Next, to directly test the effect of ISN activity on spinal locomotor network output, ChR2 was used to selectively activate the ISNs in transected SCs (Fig. 8). Tg(pet1:gal4-p2A-EGFP)gy1 crosses Tg(UAS:ChR2(H134R)-mCherry) produced specific expression of ChR2-mCherry in the ISNs. NMDA-induced fictive locomotor bursting activity was continuously recorded prior to (Baseline), during (Light), and following (Post) blue light illumination (Fig. 8A and B). Preparations were also illuminated with red light to verify that wavelengths of light outside of the range used to activate ChR2 did not affect locomotor activity (Supporting information, Fig. S1). There was a significant interaction between time (Baseline, Light, and Post light) and color of light (blue or red; two-factor ANOVA, F=8.34, p<0.005). Post-hoc testing revealed a significant reduction in bursting during blue light illumination (59.9, SD 31.3 percent of baseline; Tukey's HSD, p<0.001), which was also significantly lower than during post-blue light illumination (112.4, SD 19.2 percent of baseline; Tukey's HSD, p<0.001; Fig. 8C). We did not find a difference in burst number between the Baseline and Post light conditions (Tukey's HSD, p>0.05). Thus, activation of ISNs reduced the motor bursting output of the spinal locomotor network.
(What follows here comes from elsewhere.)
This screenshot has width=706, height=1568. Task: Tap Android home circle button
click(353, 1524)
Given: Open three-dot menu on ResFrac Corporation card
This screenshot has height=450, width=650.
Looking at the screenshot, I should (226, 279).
Figure 8. Optogenetic activation of ISNs reduces NMDA-induced fictive locomotor bursting in spinally-transected larvae.

Figure 8

Spinally-transected Tg(pet1:gal4-p2A-EGFP)gy1;Tg(UAS:ChR2(H134R)-mCherry) larvae that expressed ChR2-mCherry in a subset of ISNs were perfused with NMDA to induce fictive swimming activity, then were exposed to a 30 s train of blue light pulses. A: Representative contiguous peripheral motor nerve voltage traces from one preparation before (Baseline), during (Light), and after (Post) blue light exposure. B: Continuous plot of burst times (vertical lines). Each row represents one preparation (n=13). Bursts were binned and summated below. C: The total number of bursts under each condition were quantified and expressed as percent of baseline for each preparation (gray dots and lines) and the mean of all preparations (black dots and dashed line). Asterisks indicate statistically significant differences. Error bars represent SD. D: The number of ChR2-mCherry expressing cells was quantified in the skinned region of each preparation and plotted against the percent change in burst number. The number of ChR2-mCherry expressing cells positively correlated with a greater decrease in bursting activity when exposed to blue light (R2=0.42).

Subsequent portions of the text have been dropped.